Dataset entries
= Beginning of Section =
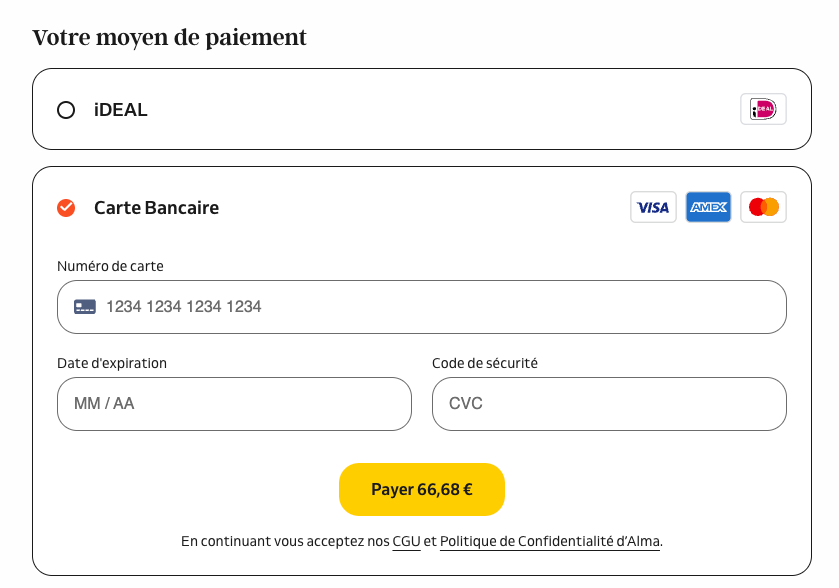The height and width of the screenshot is (588, 839).
Task: Click the Numéro de carte label
Action: tap(110, 266)
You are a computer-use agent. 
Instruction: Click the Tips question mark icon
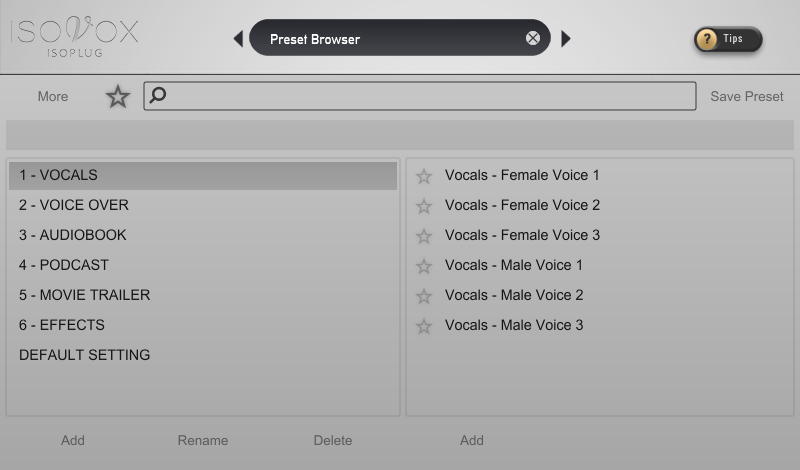pos(708,40)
= End of Section =
ACTIVITY:
Give again, exactly as written, the lines from the one with "You are a computer-use agent." through the last line of the entries above, but skip the pictures.

TASK RESULT:
You are a computer-use agent. 
Instruction: Click the Tips question mark icon
pos(708,40)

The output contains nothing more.